Kriegspropaganda vs. Guerillakrieg
Zs und Vs auf Autos, Panzern und öffentlichen Plätzen – der russische Angriffskrieg gegen die Ukraine wird auch auf Ebene der Codes, Symbole und Zeichen geführt. Doch derer bedient sich nicht nur die russische Propaganda, sondern auch die Protestbewegung in Russland. Elisabeth Bauer und Yelizaveta Landenberger mit einer Momentaufnahme dieser coded language und ausgewählten Beispielen – in Wort und Bild.
Der Angriffskrieg Russlands in der Ukraine wird auch als ein Krieg zwischen Codes ausgetragen: Medien, Symbole, Bilder, Zeichen – die russische Propaganda bedient sich seit dem Beginn des Überfalls verstärkt aus einem reichen Arsenal von Codes. Putin als Führerfigur wird dabei bemüht, immer wieder die russische Trikolore, und auch das orange-schwarze Georgs-Band ist im Staatsfernsehen allgegenwärtig.
Die offizielle Propaganda gibt jedoch nicht nur verstärkt die schon zuvor selbstkonstruierten Codes wieder, sie produziert auch neue. Vor allem die Vs und Zs sind seit dem 24. Februar 2022 augenfällig: Zunächst gesichtet auf der russischen Militärtechnik in der Ukraine, haben sich die Symbole schnell in das russische Alltagsgeschehen und den digitalen Raum ausgebreitet.

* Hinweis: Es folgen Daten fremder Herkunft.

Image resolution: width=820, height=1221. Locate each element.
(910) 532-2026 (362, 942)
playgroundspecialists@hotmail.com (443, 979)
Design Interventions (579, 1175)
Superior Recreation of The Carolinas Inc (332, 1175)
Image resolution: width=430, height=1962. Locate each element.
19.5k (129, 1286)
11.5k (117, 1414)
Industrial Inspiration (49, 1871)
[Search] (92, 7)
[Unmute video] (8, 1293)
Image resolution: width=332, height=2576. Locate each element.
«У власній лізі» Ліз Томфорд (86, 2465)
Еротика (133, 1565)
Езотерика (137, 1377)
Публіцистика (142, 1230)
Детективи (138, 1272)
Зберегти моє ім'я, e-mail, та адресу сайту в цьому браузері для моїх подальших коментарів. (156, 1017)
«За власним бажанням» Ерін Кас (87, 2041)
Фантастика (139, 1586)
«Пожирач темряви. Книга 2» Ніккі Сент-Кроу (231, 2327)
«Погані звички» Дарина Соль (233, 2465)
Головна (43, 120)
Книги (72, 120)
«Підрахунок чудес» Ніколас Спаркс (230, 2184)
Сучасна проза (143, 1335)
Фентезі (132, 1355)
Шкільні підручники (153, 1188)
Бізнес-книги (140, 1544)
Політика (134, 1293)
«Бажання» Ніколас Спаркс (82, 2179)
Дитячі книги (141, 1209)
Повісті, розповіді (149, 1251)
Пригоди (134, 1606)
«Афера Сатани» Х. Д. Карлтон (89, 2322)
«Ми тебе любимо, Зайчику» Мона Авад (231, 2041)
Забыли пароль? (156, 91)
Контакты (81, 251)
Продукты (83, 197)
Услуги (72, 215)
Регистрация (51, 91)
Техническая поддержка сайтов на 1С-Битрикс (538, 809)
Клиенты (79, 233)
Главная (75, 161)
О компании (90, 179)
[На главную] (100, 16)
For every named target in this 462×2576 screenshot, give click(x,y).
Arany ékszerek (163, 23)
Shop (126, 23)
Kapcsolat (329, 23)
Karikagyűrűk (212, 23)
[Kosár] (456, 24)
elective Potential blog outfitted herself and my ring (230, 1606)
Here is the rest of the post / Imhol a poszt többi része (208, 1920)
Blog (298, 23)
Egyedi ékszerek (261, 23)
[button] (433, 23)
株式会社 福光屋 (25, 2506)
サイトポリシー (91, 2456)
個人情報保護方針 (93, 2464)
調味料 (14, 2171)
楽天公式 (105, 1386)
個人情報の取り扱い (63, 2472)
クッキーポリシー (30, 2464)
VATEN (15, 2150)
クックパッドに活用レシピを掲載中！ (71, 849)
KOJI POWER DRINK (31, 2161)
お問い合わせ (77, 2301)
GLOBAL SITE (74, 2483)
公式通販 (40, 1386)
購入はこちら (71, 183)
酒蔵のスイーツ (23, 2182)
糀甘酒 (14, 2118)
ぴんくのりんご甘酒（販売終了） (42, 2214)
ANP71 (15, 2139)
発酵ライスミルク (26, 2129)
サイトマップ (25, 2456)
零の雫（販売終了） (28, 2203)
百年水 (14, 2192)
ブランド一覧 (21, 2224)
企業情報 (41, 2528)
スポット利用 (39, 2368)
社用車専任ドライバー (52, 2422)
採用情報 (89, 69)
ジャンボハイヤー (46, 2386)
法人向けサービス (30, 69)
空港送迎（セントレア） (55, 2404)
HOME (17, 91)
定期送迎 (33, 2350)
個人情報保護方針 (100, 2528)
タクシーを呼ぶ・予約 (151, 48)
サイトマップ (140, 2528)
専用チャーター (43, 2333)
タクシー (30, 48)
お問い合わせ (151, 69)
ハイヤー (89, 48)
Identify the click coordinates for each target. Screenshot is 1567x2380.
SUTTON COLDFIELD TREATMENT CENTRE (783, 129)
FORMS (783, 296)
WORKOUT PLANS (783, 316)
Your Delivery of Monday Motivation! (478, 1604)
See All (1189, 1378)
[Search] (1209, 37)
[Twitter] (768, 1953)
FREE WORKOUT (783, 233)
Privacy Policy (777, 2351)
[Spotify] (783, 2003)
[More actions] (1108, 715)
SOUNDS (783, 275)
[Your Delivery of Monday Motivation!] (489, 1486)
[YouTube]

Nicht nur in Slogans auf Postern und Bannern sind sie zu finden – inzwischen gibt es gar Süßigkeiten und Kinderspielzeug mit Z-Motiven, und an Bildungseinrichtungen werden Gruppenfotos in Z-Formationen aufgenommen.
Doch was bedeutet überhaupt dieses Z? Paradox erscheint dabei zunächst, dass diese „patriotischen“ Grundbausteine der russischen Kriegs- und Propagandamaschine aus dem lateinischen Alphabet stammen und selbst das russische Verteidigungsministerium auf seinen Social-Media-Kanälen zum Teil zu englischsprachigen Dechiffrierungen wie „For Victory“ oder „Demilitarization“ greift.
Mitunter rufen die Zs und Vs aber auch Assoziationen mit der nationalsozialistischen Swastika hervor, wie ein auf Twitter kursierender makaberer Witz illustriert, der mit der Frage beginnt, warum gerade dieser Buchstabe benutzt werde.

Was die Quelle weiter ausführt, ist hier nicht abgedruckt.